A: I write this because it is too long for a comment
Situation
You are putting $k$ watts (=joules/second) of kinetic energy into a body. We will show the acceleration decreases with time. 
$$E=\frac{1}{2}mv^2$$ so $$v=\sqrt{\frac{2E}{m}}$$ so $$\frac{dv}{dt}=\frac{m}{\sqrt{\frac{2E}m}}\cdot\frac{de}{dt}$$
(I can't be bothered to tidy this up - remember I'm from maths!
Now
Assume $m$ is constant, and $\frac{de}{dt}$ is also constant (call it $k$) (so you are putting in so many watts (=joules/second) of energy). Then $E=tk$ (because it's going up at a constant rate), thus we have:
$$\frac{dv}{dt}=\frac{mk}{\sqrt{\frac{2kt}m}}$$
You can see that as time goes on, $\frac{dv}{dt}$ becomes smaller and smaller.
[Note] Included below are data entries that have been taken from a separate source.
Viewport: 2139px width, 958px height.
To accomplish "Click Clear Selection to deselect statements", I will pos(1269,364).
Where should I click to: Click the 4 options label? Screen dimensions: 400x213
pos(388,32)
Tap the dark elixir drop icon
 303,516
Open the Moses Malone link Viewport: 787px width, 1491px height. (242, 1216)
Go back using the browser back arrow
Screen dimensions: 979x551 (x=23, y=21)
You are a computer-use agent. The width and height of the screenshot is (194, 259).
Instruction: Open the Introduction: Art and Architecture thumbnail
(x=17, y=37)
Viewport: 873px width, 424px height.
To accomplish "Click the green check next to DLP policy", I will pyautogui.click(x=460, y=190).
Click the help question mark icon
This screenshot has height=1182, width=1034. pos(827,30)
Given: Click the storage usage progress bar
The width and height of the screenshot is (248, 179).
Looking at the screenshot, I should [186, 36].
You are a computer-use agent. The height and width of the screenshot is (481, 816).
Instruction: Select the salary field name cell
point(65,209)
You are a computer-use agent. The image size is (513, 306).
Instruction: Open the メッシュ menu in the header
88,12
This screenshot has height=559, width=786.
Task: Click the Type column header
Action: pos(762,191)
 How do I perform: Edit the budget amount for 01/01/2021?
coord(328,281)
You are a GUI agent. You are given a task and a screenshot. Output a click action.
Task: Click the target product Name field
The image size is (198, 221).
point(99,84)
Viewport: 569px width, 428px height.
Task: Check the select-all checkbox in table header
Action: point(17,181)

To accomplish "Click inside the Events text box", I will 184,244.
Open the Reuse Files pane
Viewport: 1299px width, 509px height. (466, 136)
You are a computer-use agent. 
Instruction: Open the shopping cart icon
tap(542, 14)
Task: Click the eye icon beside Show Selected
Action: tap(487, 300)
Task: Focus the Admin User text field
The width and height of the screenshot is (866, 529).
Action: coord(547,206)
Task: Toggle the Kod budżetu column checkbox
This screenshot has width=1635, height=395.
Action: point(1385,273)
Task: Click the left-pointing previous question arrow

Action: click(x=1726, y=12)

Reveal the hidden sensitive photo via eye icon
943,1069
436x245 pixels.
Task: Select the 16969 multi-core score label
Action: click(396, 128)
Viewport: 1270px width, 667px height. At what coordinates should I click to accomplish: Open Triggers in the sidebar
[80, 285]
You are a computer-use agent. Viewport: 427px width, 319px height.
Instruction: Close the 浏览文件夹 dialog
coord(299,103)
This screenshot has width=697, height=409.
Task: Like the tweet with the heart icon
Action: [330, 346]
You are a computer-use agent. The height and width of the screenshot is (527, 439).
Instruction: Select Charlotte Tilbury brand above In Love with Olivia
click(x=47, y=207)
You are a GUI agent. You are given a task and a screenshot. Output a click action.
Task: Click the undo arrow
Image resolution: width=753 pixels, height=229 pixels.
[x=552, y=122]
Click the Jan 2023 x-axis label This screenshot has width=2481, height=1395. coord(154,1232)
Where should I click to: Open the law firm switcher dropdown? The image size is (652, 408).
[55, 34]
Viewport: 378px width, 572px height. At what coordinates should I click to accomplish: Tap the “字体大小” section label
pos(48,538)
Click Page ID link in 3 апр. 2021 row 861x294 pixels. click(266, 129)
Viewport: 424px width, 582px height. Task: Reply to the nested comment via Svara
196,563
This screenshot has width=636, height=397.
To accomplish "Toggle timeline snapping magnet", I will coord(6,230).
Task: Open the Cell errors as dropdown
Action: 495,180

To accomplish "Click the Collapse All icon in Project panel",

However it still tends towards infinity.
Proof
As you know, I do maths, so I cannot be bothered to simplify this, however I am sure we can both agree it's of the form:
$$\frac{dv}{dt}=\frac{c}{t}$$ for some $c$ that I am too lazy to come up with.
This is easy to solve:
We have: $dv=c\frac{1}{t}dt$, so $\int dv=c\frac{1}{t}dt$
evaluating we see $v+C=c\ln|t|$ where $C$ is an abitrary constant, note $t\ge 0$ so we can write $\ln(t)$
We are left with $v=c\ln(t)-C$
It is well known that $$\lim_{t\rightarrow+\infty}(\ln(t))=+\infty$$
So there really is no "terminal velocity" (ignoring relativity of course)
A: I'll just answer the part of your question about terminal velocity (better to call it terminal speed...).
The terminal speed of a falling object is not caused by anything special about gravity.  It is caused by the fact that for an object falling straight down there are two main forces acting on it:


*

*gravity (which points down as is constant to a good approximation)

*a drag force exerted by the air which points up and depends on speed
Under most circumstances the drag force is approximately proportional to the speed of the object squared.  So Newton's 2nd law for the falling object is (using up as positive)
$ma = -mg + C v^2$
where $C$ depends on the shape of the object, the cross-sectional area of the object and the density of the air.  Notice that at low speed we get
$ma = -mg$
so $a$ points down and $|a| = g$ independent of the mass.  But as $v$ gets large the magnitude of acceleration decreases.  The acceleration goes asymptotically to zero as
$v \rightarrow \sqrt{\frac{mg}{C}}$
So this limiting speed is called the terminal speed.
Now there is nothing special about gravity here.  Any time we have some combination of constant forces and a speed dependent force that act in opposite directions we can get a terminal speed.  So for an object falling through water there is gravity (constant, down) buoyancy (constant, up) and a drag (up, varies approximately linearly with speed).  So we can again get a terminal speed, but it comes out differently from what I did above.  For a rocket car we have thrust (approximately constant, forward), rolling friction (approximately constant, back) and drag (back, proportional to $v^2$) and again there will be a terminal speed.
So if you could arrange for a constant magnetic force pulling an object through  fluid this would result in a terminal speed because of the "competition" between the magnetic force and the fluid drag.